Task directions
Transcribe word for word the material from the line containing "Open recently viewed items icon" through the line containing "pos(1117,63)", including both of those lines. Leave out any pictures.

Dataset entries
......

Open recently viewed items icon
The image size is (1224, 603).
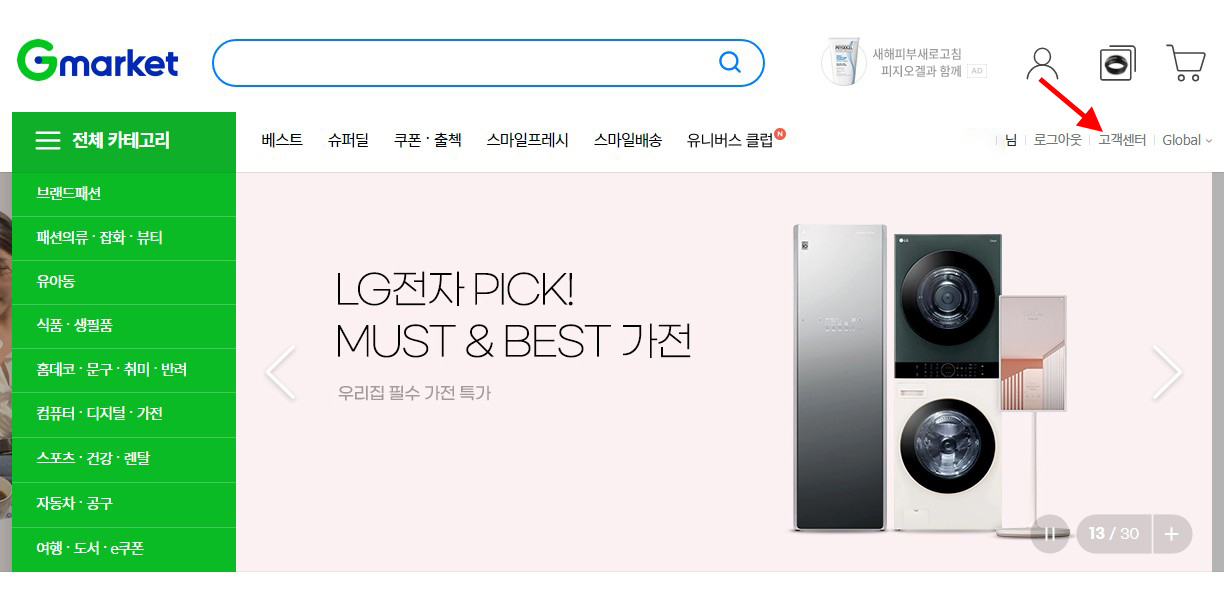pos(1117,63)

......

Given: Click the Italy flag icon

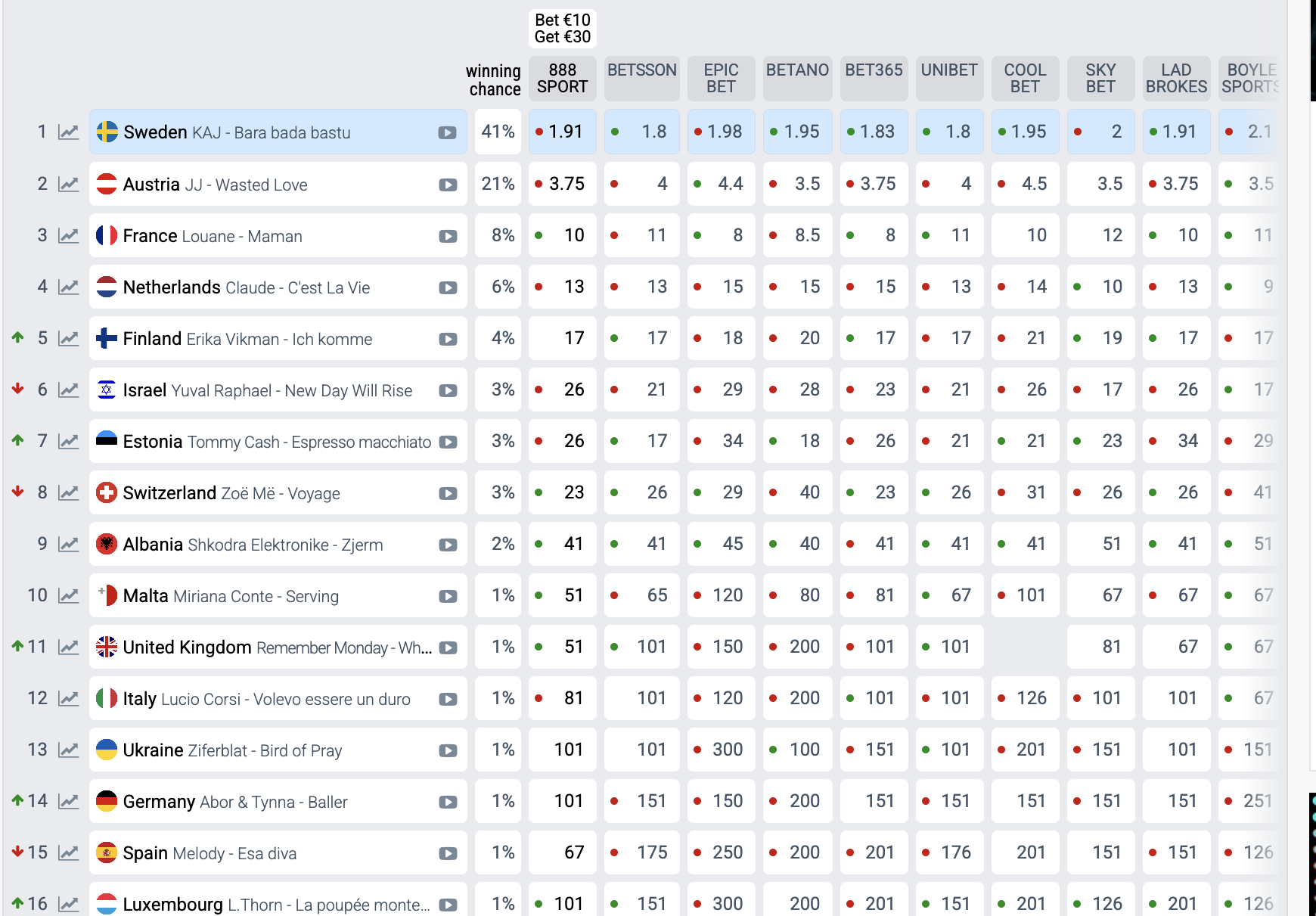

......

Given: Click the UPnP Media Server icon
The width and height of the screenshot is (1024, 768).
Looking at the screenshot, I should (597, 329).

......

Output for this task
Open recently viewed items icon
The image size is (1224, 603).
pos(1117,63)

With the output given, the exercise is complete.